Ever since Eden, human life has ended in death. Yes, Jesus really died. But death was not the end for him. Likewise, all who are joined to him by faith can face death, knowing that it will not be the end for us either. Paul writes, “As in Adam all die, so also in Christ shall all be made alive. . . . Just as we have borne the image of the man of dust, we shall also bear the image of the man of heaven” (1 Corinthians 15:22, 49).
This certain hope gives us a reason to sing for joy at Christmas. When Christ comes again, earth will receive her King. Every knee will bow. The nations will prove the glories of his righteousness as people from every tribe, tongue, and nation dwell secure under the righteous rule of King Jesus. All oppression will have ceased. His blessing will flow far as the curse is found.
Curse Finally Gone for Good
My husband and I know that the day is going to come when our bodies will be planted, like seeds, in the darkness of the earth. It will seem to some as though our lives have come to an end. But we know better. We know that yonder breaks a new and glorious morn. The darkness of our graves will one day be pierced by the radiant light of the glory of God in the face of Jesus Christ. The silence of our graves will be disrupted by his thunderous voice. He will call the dust of our dead bodies out of those burial plots and transform them to be like his own glorious body (Philippians 3:21).

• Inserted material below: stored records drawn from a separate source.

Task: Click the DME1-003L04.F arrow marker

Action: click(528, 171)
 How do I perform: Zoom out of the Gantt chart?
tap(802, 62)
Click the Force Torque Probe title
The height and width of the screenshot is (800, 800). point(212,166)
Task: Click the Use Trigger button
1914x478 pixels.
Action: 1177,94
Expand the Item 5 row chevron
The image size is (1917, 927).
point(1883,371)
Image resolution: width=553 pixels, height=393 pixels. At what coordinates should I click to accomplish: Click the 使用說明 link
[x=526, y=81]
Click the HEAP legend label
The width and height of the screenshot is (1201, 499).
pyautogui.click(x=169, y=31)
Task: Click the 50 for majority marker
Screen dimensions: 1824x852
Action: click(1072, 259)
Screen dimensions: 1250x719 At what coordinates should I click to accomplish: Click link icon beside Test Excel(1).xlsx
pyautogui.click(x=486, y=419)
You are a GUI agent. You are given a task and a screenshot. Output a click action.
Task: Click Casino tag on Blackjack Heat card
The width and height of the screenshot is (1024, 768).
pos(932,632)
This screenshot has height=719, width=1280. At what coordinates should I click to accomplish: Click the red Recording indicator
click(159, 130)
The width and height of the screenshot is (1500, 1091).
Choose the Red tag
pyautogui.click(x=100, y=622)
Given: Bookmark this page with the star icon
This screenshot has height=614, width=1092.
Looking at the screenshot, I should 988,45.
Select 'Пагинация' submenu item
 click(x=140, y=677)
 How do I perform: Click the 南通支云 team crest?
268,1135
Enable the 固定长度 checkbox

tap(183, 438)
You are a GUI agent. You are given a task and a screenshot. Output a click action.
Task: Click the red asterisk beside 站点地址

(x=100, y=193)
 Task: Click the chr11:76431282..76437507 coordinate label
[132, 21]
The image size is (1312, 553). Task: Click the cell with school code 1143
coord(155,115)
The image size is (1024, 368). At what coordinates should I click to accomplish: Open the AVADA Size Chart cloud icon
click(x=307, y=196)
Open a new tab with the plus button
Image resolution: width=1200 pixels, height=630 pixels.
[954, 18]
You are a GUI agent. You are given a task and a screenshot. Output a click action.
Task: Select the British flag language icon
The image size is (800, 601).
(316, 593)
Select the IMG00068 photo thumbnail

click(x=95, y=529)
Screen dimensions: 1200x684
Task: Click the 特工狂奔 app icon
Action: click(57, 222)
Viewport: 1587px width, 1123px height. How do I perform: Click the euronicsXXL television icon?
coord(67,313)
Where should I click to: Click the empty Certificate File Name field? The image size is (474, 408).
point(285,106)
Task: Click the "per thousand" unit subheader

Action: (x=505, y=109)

Those two little plots of ground will not prove to be our final resting place. The blessing of his resurrection life is going to penetrate the earth in which we are buried, and we will be raised to life. We are going to experience all that God promised when Isaiah prophesied, “Your dead shall live; their bodies shall rise. You who dwell in the dust, awake and sing for joy! For your dew is a dew of light, and the earth will give birth to the dead” (Isaiah 26:19). This hope enables us to sing songs of joy in the night as we wait for that glorious morn.